By Shamindra Ferdinando
Contrary to reports, none of the Sri Lankan Tamils who paid $ 40,000 to $ 50,000 each for passage to Canada are ex-LTTE combatants involved in Eelam war IV.
Authoritative military officials say the LTTEers had no way of escaping the advancing army on the Vanni (east) front early last year by taking a boat due to heavy naval presence backed by 24-hour monitoring by the SLAF and navy technical sources.
The navy had over a hundred craft ranging from small boats and Fast Attack Craft to Offshore Patrol Craft deployed off Mullaithivu to thwart attempts by the LTTE to flee, a senior official said.
Responding to a query by The Island, the official who had been involved in naval operations on the Mullaithivu seas, said had there been the slightest chance, the LTTE leadership would have escaped. "We captured Sea Tiger leader Soosai’s wife as she was trying to reach the Indian waters less than four days before the final battle on the banks of the Nanthikadal lagoon," he said, urging the Canadian government not to be deceived by human smugglers.
Since the conclusion of the war in May last year several ship/boatloads of Sri Lankan Tamils have reached Australia, Indonesia and Canada.

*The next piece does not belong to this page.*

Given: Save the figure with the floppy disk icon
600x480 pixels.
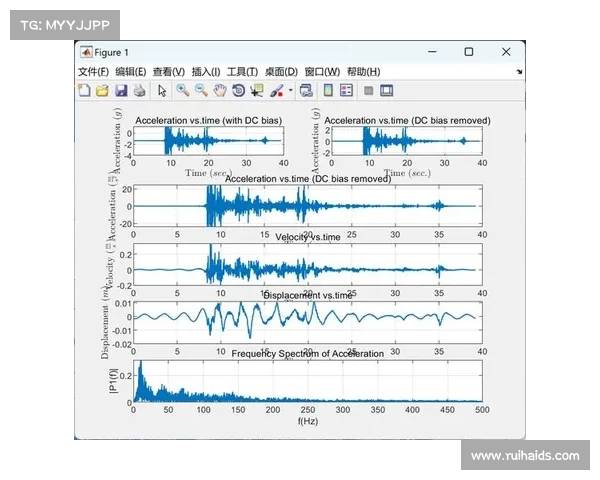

Sri Lankan sources said that even if LTTE cadres had managed to leave Sri Lanka through the Bandaranaike International Airport using forged travel documents, they could not have raised $ 40,000 to $ 50,000 each for their passage. Sources emphasised that almost all the passengers of MV ‘Sun Sea’, now seeking political asylum in Canada had left Sri Lanka years ago and most probably were not involved in LTTE terrorism.
Intelligence sources told The Island that the 59-metre cargo ship MV ‘Sun Sea’, which had been especially modified to accommodate about 500 persons left Thailand three months ago. "The vessel came from the Gulf of Thailand, between the Philippines and Japan and then straight across the ocean and following a similar, but not exactly the same, route as the ‘Ocean Lady’," a senior official said.
The MV ‘Ocean Lady’ was a migrant smuggling vessel that reached Canada’s West Coast in October, 2009 with 76 aboard, all Sri Lankans.
The official said that the ‘Ocean Lady’ (formerly ‘Princess Easwary’) after a stop in Mumbai on Aug. 31, 2009 had sailed from northwestern Indian port of Mundra on September 8, 2009. All of them were released in batches. The Sri Lankan navy said that MV ‘Ocean Lady’ had been one of the LTTE vessels used to carry arms, ammunition and equipment during the war.
He said that the LTTE rump was behind the ongoing human smuggling operations driven by profit motives.
"In fact, the ‘Sun Sea’ itself was modified in order to make this trip and maximize the number of persons to be transported and maximise the attendant the profits."
Although a section of the international press says MV ‘Sun Sea’ had planned to reach Australian waters before the Australian government warned them not to come, sources said that human smugglers always targeted Canada due to its slack immigration laws.
Sources said that there were over 50 children among the new arrivals. Had the Canadians bothered to talk to children, they would have known the truth, sources said.
One of the nearly 500 Tamil migrants had died just weeks before the ship arrived off the British Columbia coast, the Canadian press reported on Sunday.
Sri Lankan officials expressed confidence that Canada would follow the Australian example by tightening immigration laws. Australia recently declared that asylum seekers from Sri Lanka and Afghanistan were not welcome and went to the extent of freezing the processing of their applications.
A senior official said that the Canadians could accommodate any number of illegal immigrants and subsequently give them voting rights. That is their prerogative but not at Sri Lanka’s expense, he said, emphasising that the war had ended 14 months ago.
Sources said that human smugglers had the support of some Tamil organisations based in Canada, who exploited lax Canadian laws. They also had the support of a section of the politicians and officials to bring in more economic refugees.